If you asked me to simulate 10,000 random numbers between 0 and 1000, then I’m confident my numbers wouldn’t be especially ‘random’.
Yes, if it’s faked badly. For numbers that can be any order of magnitude (i.e. financial records), the firs digit is more likely to be a smaller number - 1?, 1??, 1??, etc are far more common than 9?, 99?, 999?, etc. here is a bit more info on it.
For some types of experiments and surveys, you can calculate the expected variation in results. If the reported data doesn’t comform to expectations, it’s a good reason to suspect some type of fraud or at least a cleaning-up of the data. Mendel’s data on pea plants shows less variation than expected, for example, which indicates some kind of bias (e.g. throwing out data sets which don’t fit the model, or some wishful thinking creeping in when trying to decide whether a particular pea is wrinkled or not).

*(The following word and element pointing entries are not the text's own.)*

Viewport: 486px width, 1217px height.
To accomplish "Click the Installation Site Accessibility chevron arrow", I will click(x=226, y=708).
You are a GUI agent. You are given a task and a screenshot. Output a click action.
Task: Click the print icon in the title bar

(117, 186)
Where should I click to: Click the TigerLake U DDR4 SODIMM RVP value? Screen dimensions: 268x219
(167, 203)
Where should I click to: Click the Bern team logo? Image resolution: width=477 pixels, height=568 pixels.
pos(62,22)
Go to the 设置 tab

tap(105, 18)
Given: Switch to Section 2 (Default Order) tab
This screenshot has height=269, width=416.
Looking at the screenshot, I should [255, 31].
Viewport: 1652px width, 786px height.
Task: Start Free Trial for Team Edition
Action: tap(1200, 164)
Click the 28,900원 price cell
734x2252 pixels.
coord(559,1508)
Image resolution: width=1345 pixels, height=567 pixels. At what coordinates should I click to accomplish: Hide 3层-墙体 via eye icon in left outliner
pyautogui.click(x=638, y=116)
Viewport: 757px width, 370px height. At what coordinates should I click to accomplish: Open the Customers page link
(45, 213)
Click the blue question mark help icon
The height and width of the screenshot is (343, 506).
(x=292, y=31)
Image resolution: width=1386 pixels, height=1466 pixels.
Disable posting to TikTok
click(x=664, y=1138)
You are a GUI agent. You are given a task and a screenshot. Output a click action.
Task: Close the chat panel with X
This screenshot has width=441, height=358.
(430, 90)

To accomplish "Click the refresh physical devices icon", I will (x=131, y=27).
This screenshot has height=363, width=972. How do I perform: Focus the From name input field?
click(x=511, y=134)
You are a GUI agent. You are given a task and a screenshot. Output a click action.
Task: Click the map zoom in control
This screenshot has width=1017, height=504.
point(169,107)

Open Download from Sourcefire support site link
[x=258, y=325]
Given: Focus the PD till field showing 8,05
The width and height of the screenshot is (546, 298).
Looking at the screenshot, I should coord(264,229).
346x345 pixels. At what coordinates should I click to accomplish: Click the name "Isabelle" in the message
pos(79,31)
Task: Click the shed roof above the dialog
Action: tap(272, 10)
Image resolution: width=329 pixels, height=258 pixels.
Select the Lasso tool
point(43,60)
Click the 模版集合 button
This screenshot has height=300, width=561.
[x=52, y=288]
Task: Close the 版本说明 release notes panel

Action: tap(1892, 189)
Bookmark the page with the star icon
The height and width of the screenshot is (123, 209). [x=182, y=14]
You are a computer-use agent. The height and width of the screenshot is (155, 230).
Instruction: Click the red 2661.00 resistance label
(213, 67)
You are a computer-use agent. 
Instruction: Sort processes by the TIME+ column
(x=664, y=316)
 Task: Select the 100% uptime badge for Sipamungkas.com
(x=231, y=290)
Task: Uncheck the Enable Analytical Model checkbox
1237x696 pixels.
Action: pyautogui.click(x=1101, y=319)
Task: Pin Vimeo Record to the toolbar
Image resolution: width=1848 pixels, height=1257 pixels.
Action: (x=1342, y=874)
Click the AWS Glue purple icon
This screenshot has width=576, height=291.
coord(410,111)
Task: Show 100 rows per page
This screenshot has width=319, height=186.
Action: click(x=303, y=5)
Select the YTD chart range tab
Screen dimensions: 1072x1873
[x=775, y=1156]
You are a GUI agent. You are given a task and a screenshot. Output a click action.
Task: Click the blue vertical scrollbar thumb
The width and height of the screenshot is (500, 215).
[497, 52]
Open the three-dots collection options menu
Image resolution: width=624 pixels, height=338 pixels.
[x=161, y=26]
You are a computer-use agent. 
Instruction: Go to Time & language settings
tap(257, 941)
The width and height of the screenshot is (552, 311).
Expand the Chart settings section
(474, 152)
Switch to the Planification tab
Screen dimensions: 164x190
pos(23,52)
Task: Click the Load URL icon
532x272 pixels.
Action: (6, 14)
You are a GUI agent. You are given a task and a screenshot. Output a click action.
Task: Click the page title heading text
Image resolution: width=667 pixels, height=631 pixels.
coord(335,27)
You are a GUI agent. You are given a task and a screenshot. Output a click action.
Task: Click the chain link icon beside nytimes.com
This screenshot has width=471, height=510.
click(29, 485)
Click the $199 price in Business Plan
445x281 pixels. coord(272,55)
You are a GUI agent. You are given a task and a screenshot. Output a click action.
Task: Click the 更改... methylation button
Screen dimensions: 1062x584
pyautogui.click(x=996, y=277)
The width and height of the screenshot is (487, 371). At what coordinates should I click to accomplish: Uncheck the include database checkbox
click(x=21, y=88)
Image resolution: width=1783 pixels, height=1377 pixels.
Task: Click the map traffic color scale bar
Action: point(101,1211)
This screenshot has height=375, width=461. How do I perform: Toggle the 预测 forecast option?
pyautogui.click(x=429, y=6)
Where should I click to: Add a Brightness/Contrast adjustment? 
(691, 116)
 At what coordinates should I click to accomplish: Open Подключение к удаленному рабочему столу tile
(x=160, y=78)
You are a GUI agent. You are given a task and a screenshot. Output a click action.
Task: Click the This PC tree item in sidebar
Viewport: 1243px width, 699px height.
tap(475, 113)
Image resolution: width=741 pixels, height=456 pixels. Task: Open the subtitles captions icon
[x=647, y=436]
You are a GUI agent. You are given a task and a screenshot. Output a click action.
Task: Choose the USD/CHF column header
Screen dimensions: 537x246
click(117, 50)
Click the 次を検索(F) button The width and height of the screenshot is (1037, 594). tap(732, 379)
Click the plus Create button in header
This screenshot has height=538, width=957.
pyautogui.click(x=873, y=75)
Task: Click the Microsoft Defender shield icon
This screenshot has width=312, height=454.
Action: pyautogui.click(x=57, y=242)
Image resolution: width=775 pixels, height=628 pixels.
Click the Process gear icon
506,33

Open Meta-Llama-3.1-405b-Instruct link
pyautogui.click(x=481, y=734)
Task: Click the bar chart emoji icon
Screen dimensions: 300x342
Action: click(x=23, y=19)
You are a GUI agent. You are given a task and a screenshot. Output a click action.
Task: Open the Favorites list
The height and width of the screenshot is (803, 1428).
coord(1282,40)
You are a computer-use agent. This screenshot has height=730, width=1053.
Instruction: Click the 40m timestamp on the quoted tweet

There are other ways. C.E.M. Hansel, in his book ESP and Parapsychology, demonstrated how faked data was found in a series of test results because there was an anomalously high appearance of one number in every fifth position. Lots of statistical methods can be used to detect anomalies. Look in any book on statistics.
I’ve been interested in the Beford Probabilities for ages, but note that it’s only good for the first digit, and it has to be a number that can have any digit as its first number. You wouldn’t use Benford probabilities to determine if a list of refractive indices were faked, for instance, since almost all of them (in the visible) will start with “1”. But you would expect populations of cities or lengths of rivers to have a Benford distribution of the first digit. (The probability of the first digit being n, by the way, is log((n + 1)/n), where we’re using common logs (base 10).
Second, third, fourth etc. digits have 1/10 probability of each of the digits showing up.
I don’t think that this is correct. For the same reason that 1 as the first digit is more common than 2, 11 as the first two digits is more common than 12. 21 is more common than 22, etc. Some math is here.
Yes, the effect decreases as you move to less significant digits, but it never goes away completely. Though for most practical purposes it’s probably too small to be useful after the first few digits.
IIRC, it is now believed that either Mendel or one of his assistant gardeners faked data on his famous pea plant experiments. The data was so close to the expectations of theory that it would have been wildly improbable for him to be able to obtain such good results.
Depending on the data set and the expectation, there are a number of ways fraud could be discovered.